* Exercise details: Retype the records below exactly as given, but only from the first line through the line with "Given: Click the", and without the pictures.

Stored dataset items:
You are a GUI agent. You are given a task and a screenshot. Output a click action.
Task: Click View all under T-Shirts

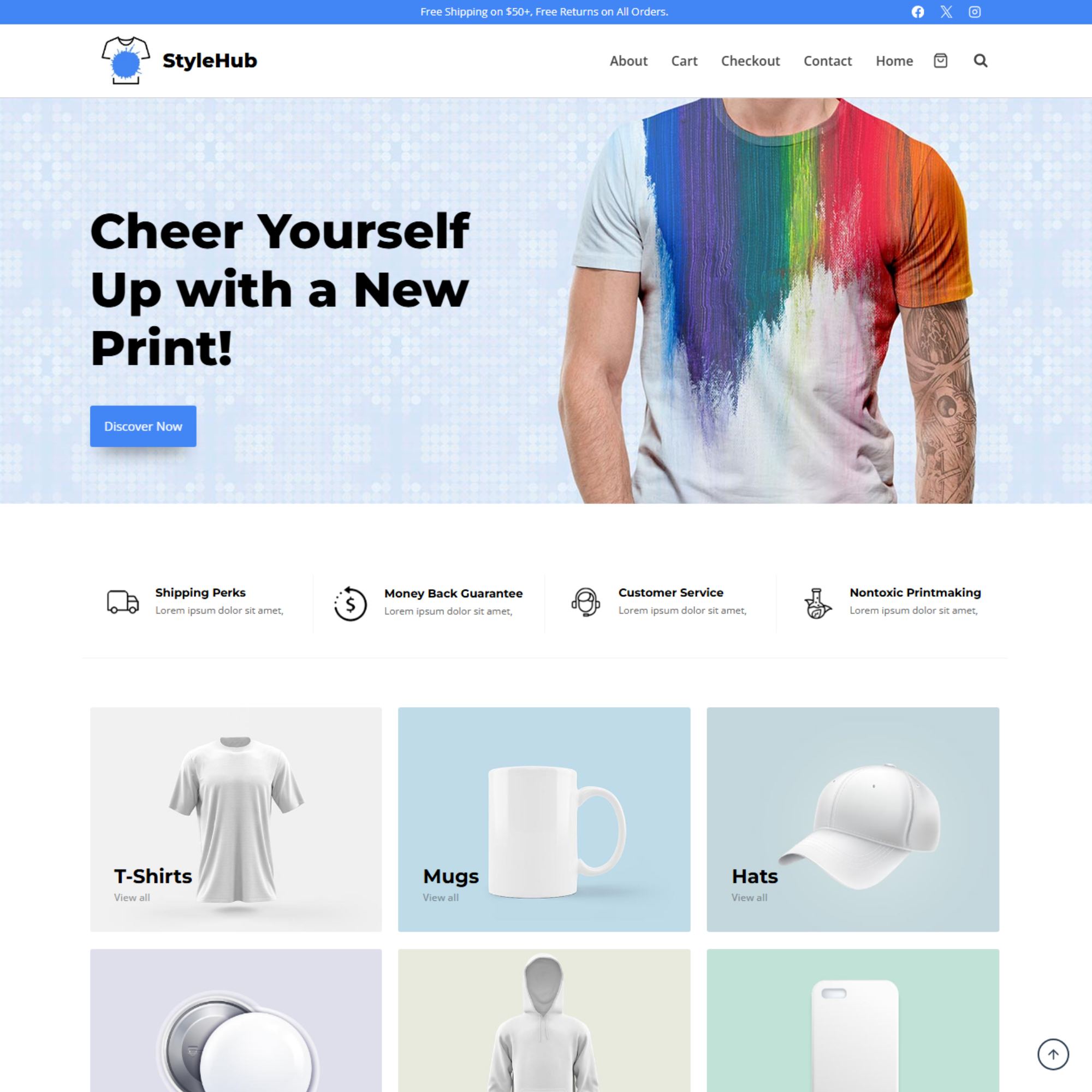pos(132,897)
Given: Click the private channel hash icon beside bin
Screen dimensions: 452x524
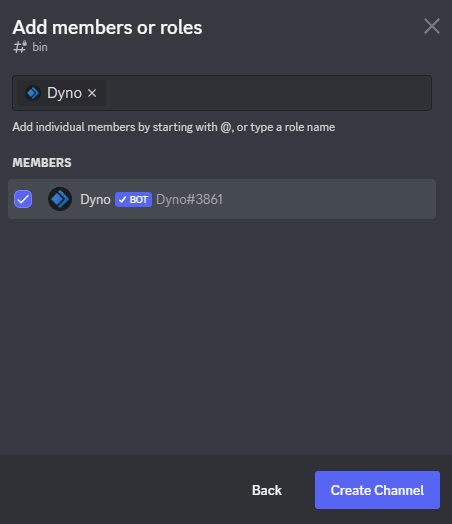Looking at the screenshot, I should (20, 47).
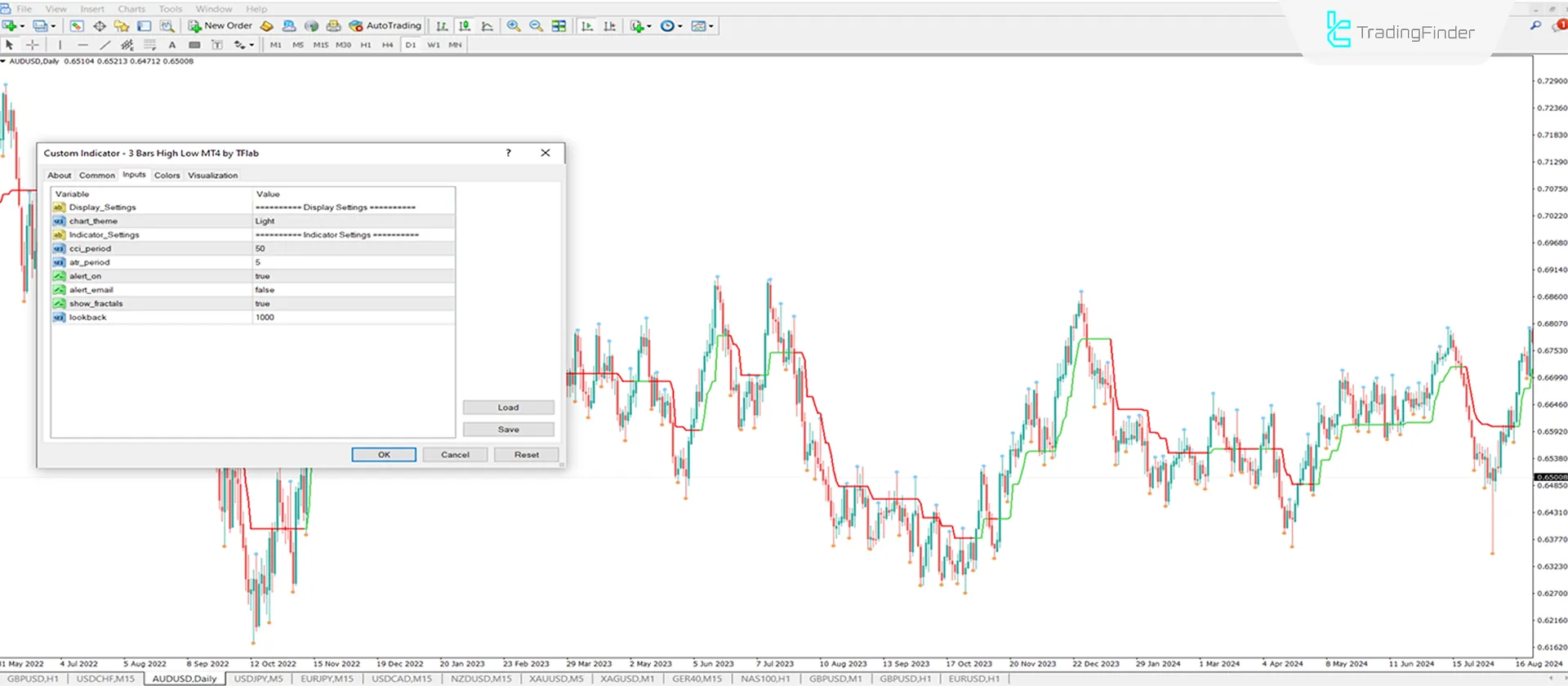This screenshot has height=686, width=1568.
Task: Switch to the XAUUSD,M5 chart tab
Action: (x=555, y=679)
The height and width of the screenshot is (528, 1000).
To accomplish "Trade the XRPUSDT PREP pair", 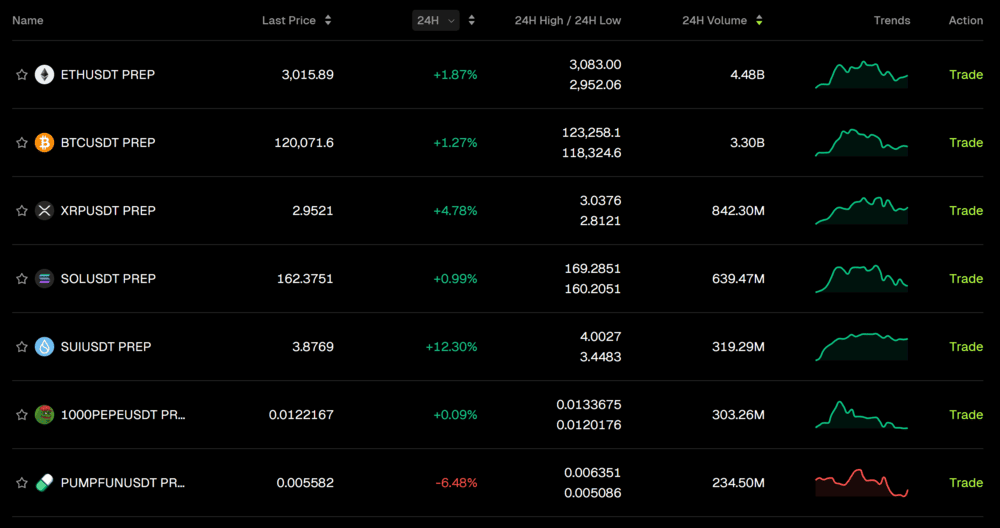I will [965, 211].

* Task solution:
You are a GUI agent. You are given a task and a screenshot. Output a click action.
Task: Click View all under T-Shirts

pos(132,897)
Given: Click the private channel hash icon beside bin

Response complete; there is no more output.